Here is another fact: I loved you and let you think you could."
When Irene America discovers that her husband, Gil, has been reading her diary-his early stealth has given way to conversational slip-ups and telltale soda-can rings on her desk-she calmly drives to her bank in uptown Minneapolis and rents a safe-deposit box. There, in a room no bigger than a closet, she will begin her "Blue Notebook," as much the truth about her life and her marriage as the "Red Diary," still tucked away where her husband can find it, becomes a carefully calculated farce.

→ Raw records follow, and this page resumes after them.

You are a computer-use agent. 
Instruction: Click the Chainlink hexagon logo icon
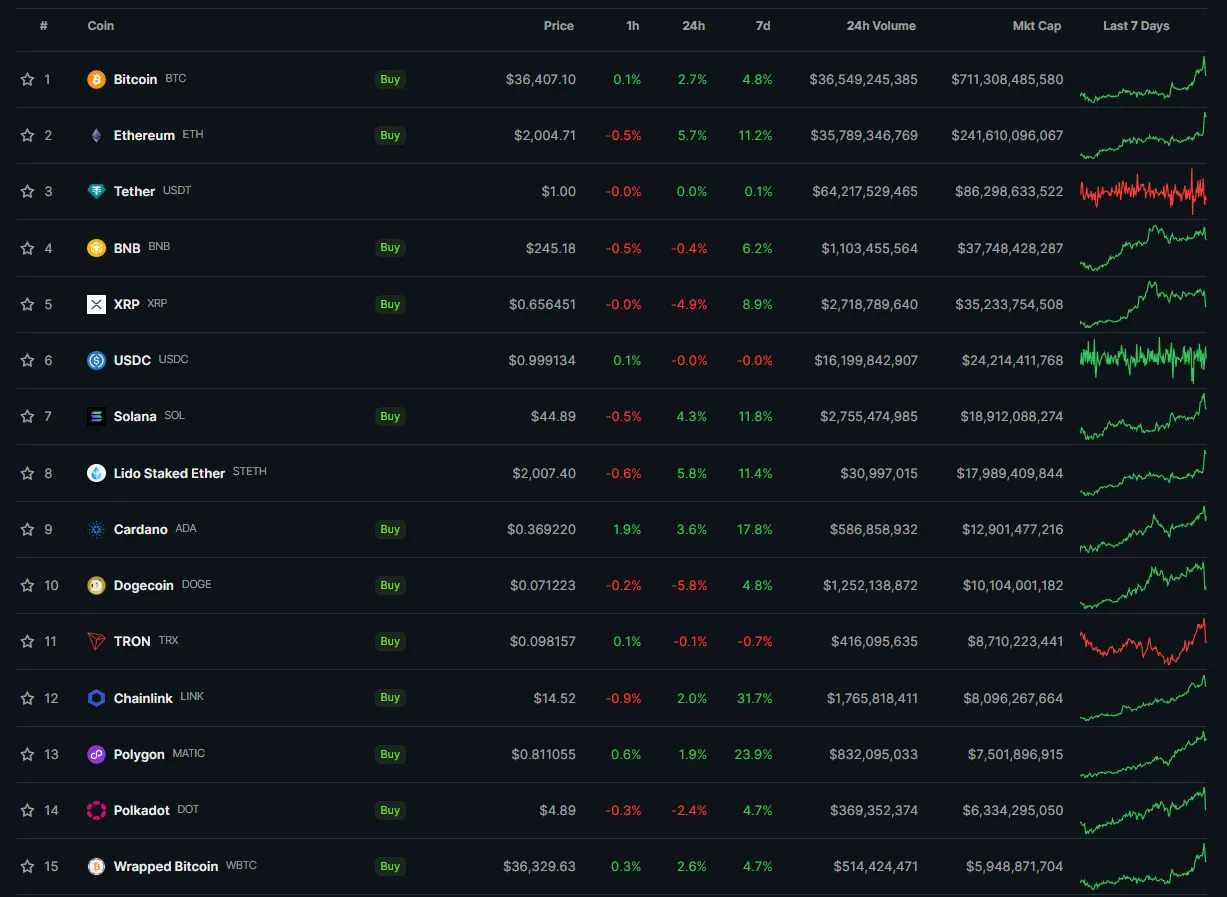96,698
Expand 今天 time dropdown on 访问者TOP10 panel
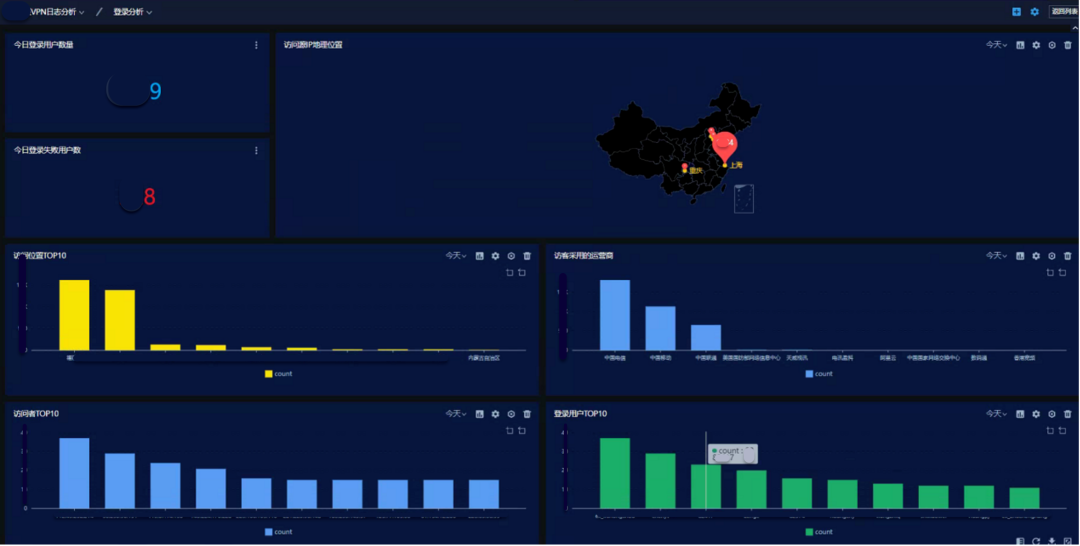This screenshot has width=1080, height=546. [456, 414]
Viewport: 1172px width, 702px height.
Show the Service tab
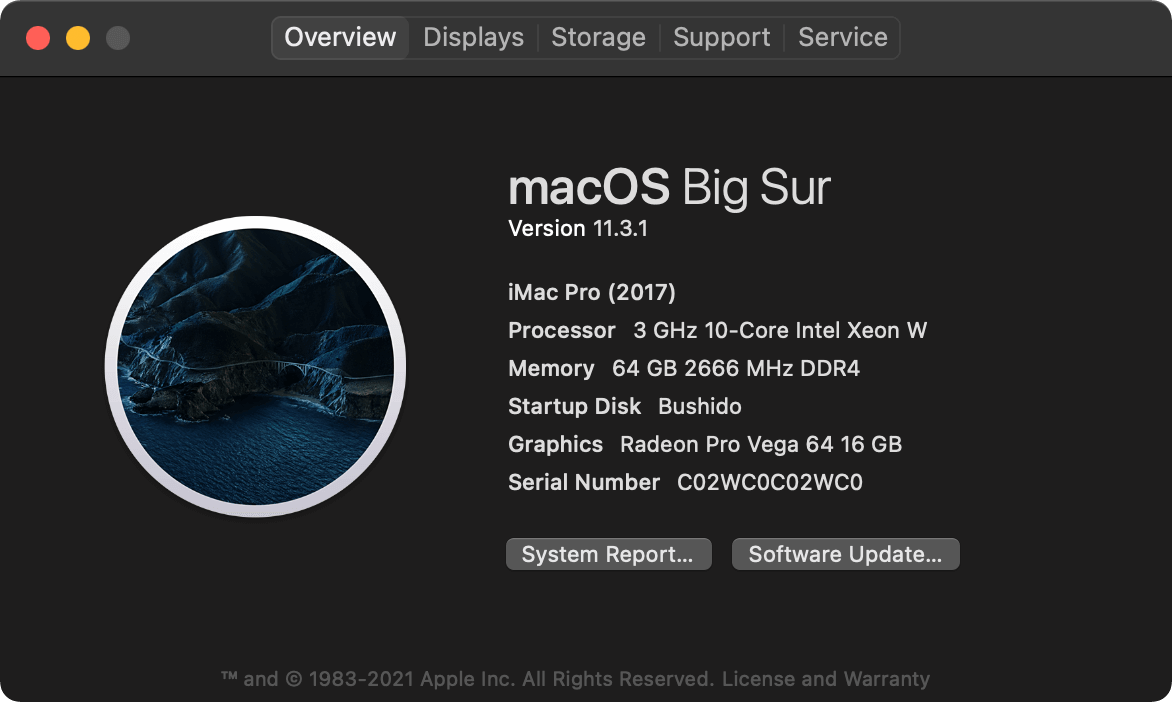point(842,37)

Alternating between these two records, complemented by unflinching third-person narration, SHADOW TAG is a gripping account of a marriage in crisis. The struggle of one partner to reclaim her independence, while the other schemes to keep hold of what he thinks he possesses, fuels a tense and breathtaking psychological drama. When the novel opens, Irene has resumed work on her previously abandoned doctoral thesis about George Catlin, the nineteenth-century painter of Native Americans, whose subjects often accused him of stealing their souls. Gil, who gained notoriety as an artist through his emotionally revealing portraits of his wife-work that is adoring and sensual, but also humiliating, even shocking-realizes that the threat to his marriage, and his heart-pounding fear of losing Irene, may allow him to create the defining masterpieces of his career.
Meanwhile, Irene and Gil fight to keep up appearances for their three children: 14-year-old genius Florian, who is beginning to escape his family's unraveling with joints and stolen bottles of wine; Riel, their only daughter, an 11-year-old precociously and intensely consumed by planning for natural disaster; and sweet kindergartner Stoney, who was born, his parents come to realize, at the beginning of the end.
As her home increasingly becomes a place of violence and secrets, and she drifts further into alcoholism, Irene makes moves to end her marriage. But her connection to Gil is not so easily severed. And no decision worth making comes without loss. In brilliantly controlled prose, SHADOW TAG fearlessly explores the complex nature of love, the fluid boundaries of identity, and the anatomy of one family's pain.